--- Exercise input ---
====
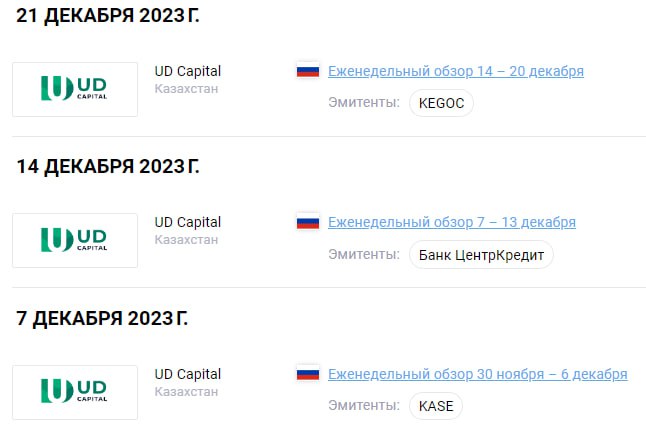The width and height of the screenshot is (646, 428).
Task: Click the UD Capital name in the 14 декабря entry
Action: (188, 222)
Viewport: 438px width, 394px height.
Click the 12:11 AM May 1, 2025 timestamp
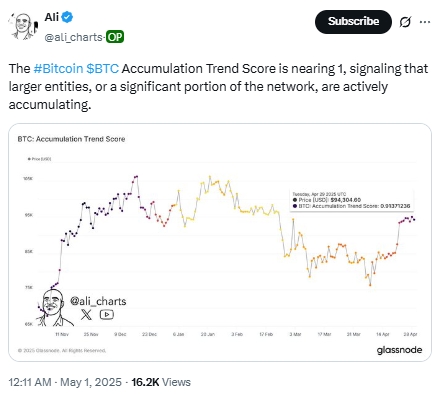65,382
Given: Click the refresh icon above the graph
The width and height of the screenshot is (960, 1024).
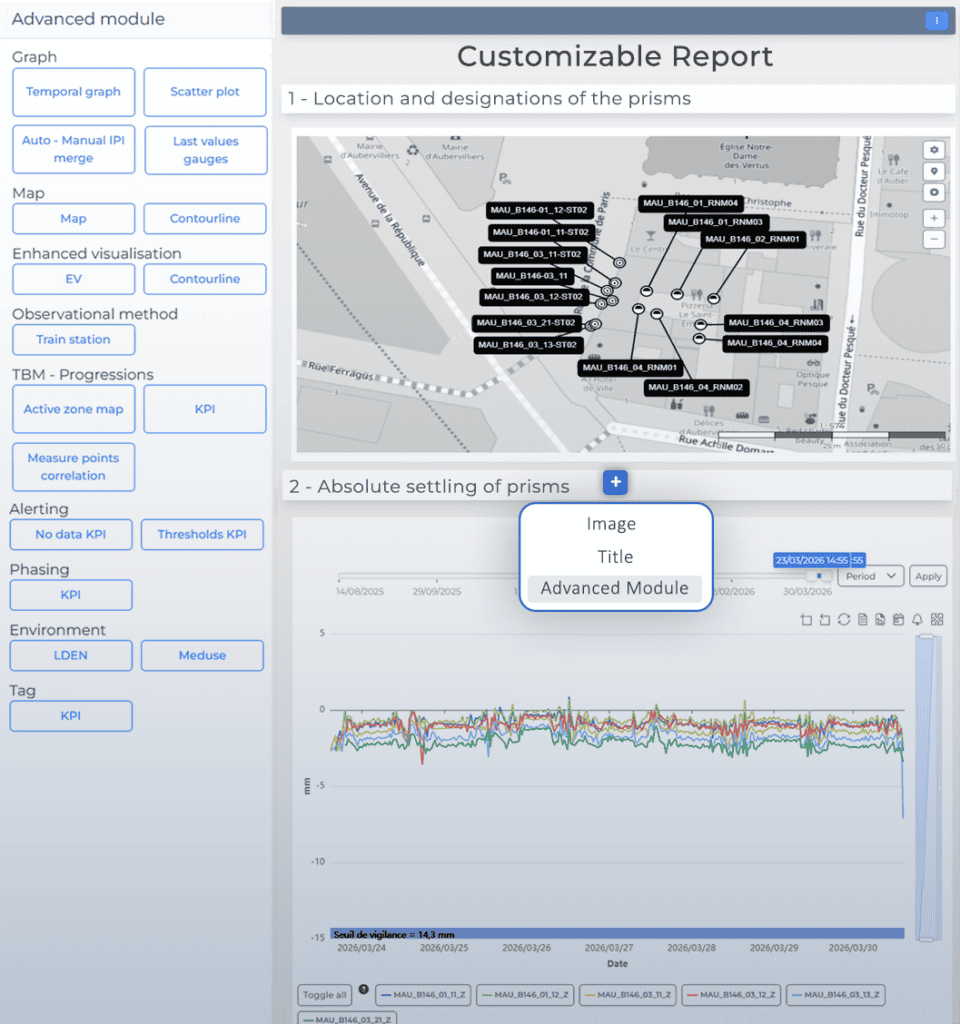Looking at the screenshot, I should tap(844, 619).
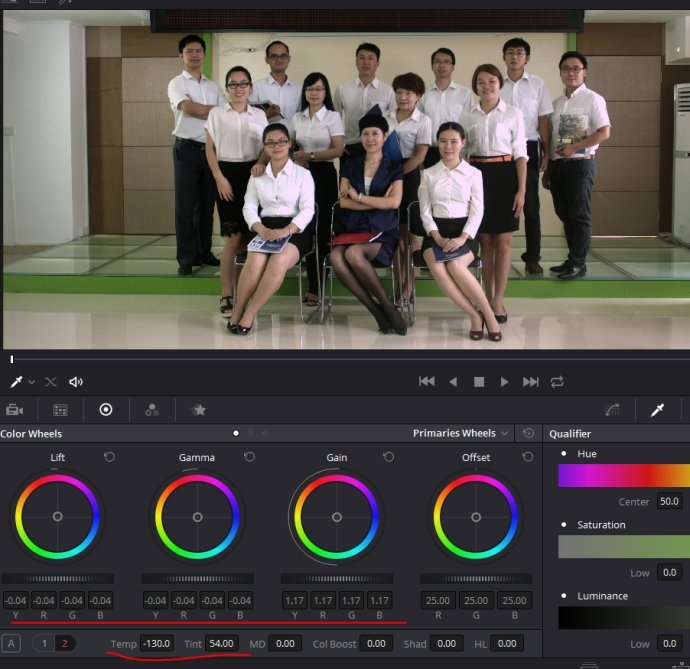Open the Camera Raw palette

(15, 410)
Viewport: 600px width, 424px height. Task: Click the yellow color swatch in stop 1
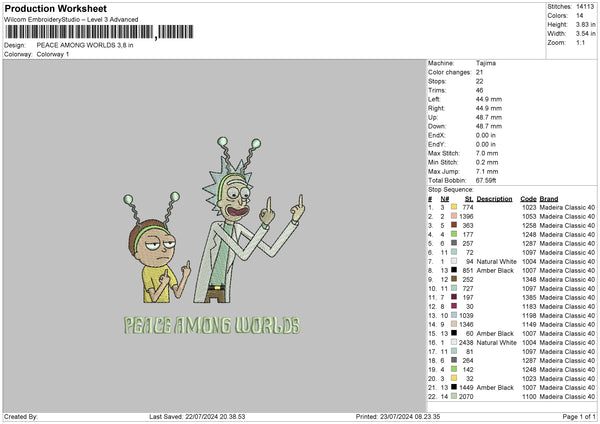click(x=455, y=207)
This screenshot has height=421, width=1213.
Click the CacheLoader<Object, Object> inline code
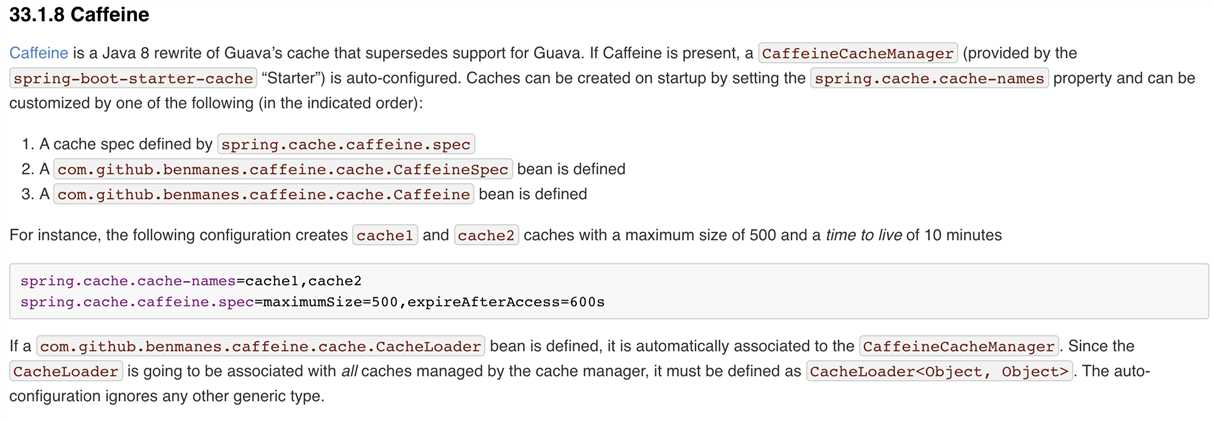[x=940, y=372]
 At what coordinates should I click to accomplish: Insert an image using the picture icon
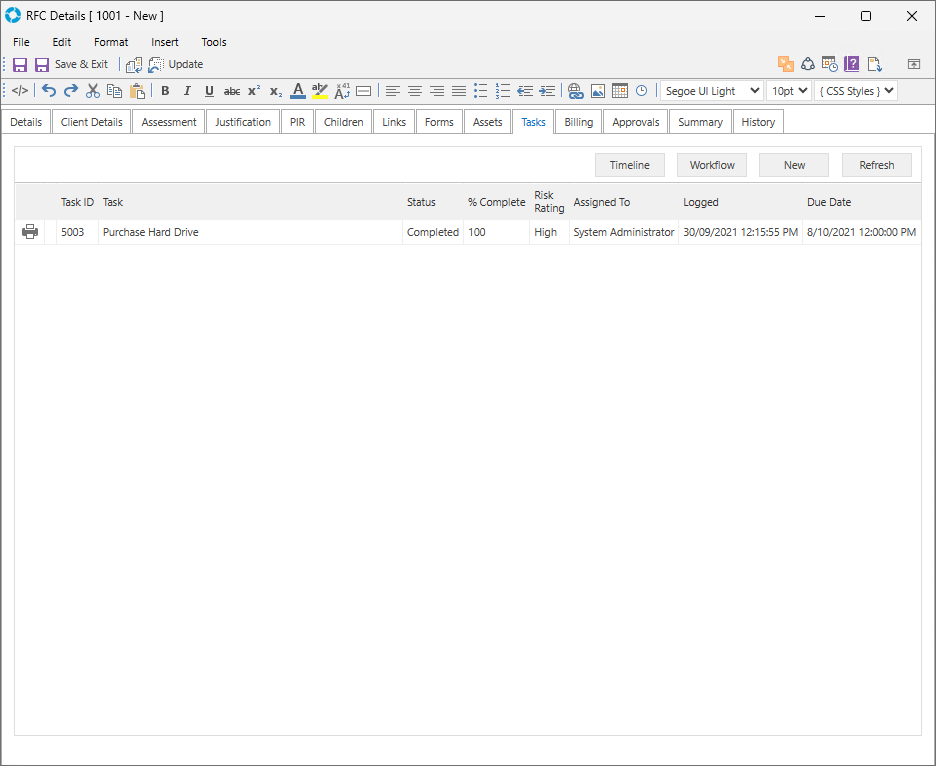pyautogui.click(x=598, y=91)

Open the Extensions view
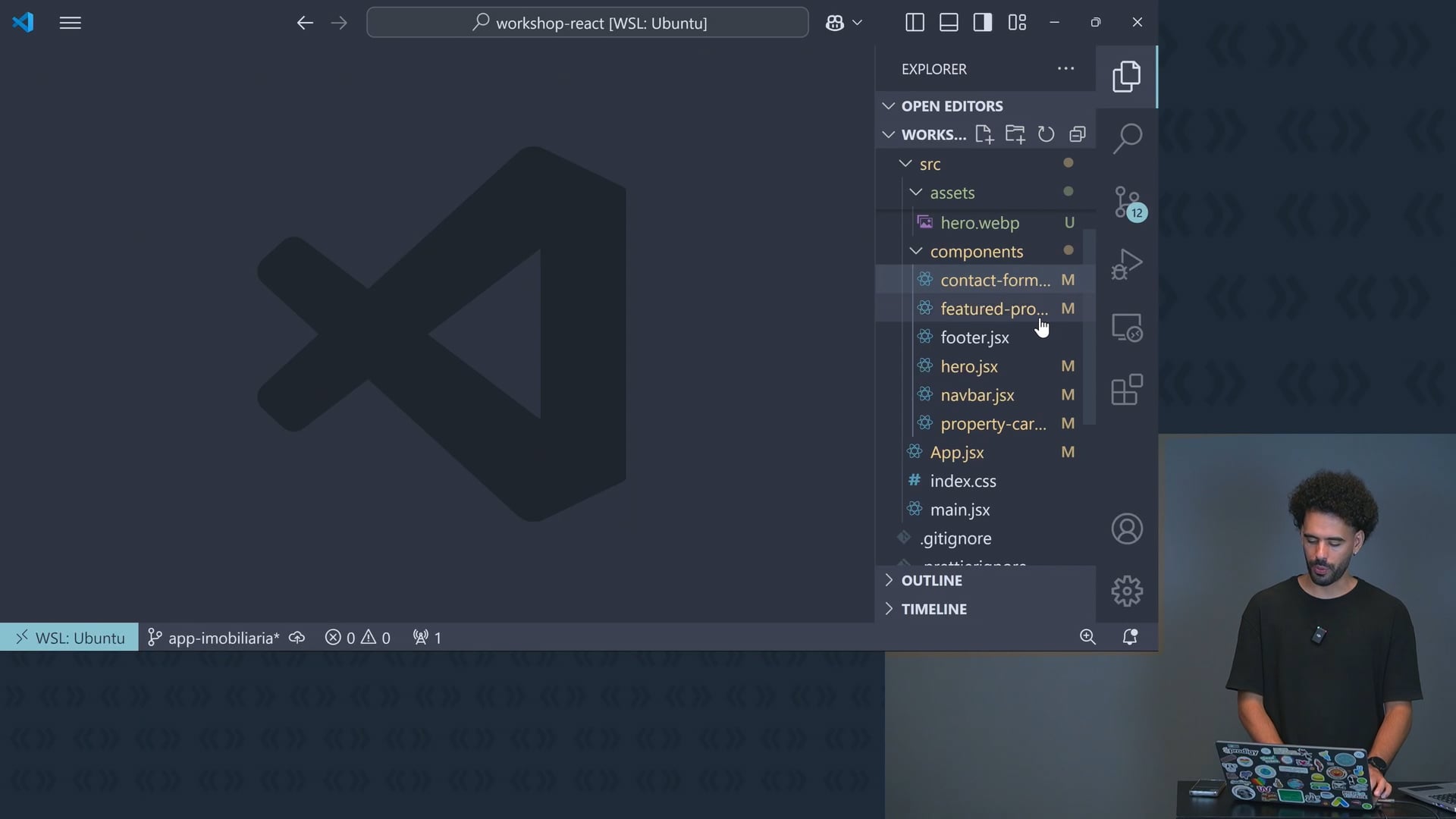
====
Please copy out all of the lines above word for word, leaving out the pictures.

The width and height of the screenshot is (646, 428).
Task: Click the UD Capital name in the 14 декабря entry
Action: (188, 222)
Viewport: 438px width, 394px height.
Click the 12:11 AM May 1, 2025 timestamp
65,382
Given: Click the refresh icon above the graph
The width and height of the screenshot is (960, 1024).
Looking at the screenshot, I should tap(844, 619).
Open the Camera Raw palette

(15, 410)
Viewport: 600px width, 424px height. Task: Click the yellow color swatch in stop 1
click(x=455, y=207)
This screenshot has height=421, width=1213.
Click the CacheLoader<Object, Object> inline code
[x=940, y=372]
 At what coordinates should I click to accomplish: Insert an image using the picture icon
pyautogui.click(x=598, y=91)

Open the Extensions view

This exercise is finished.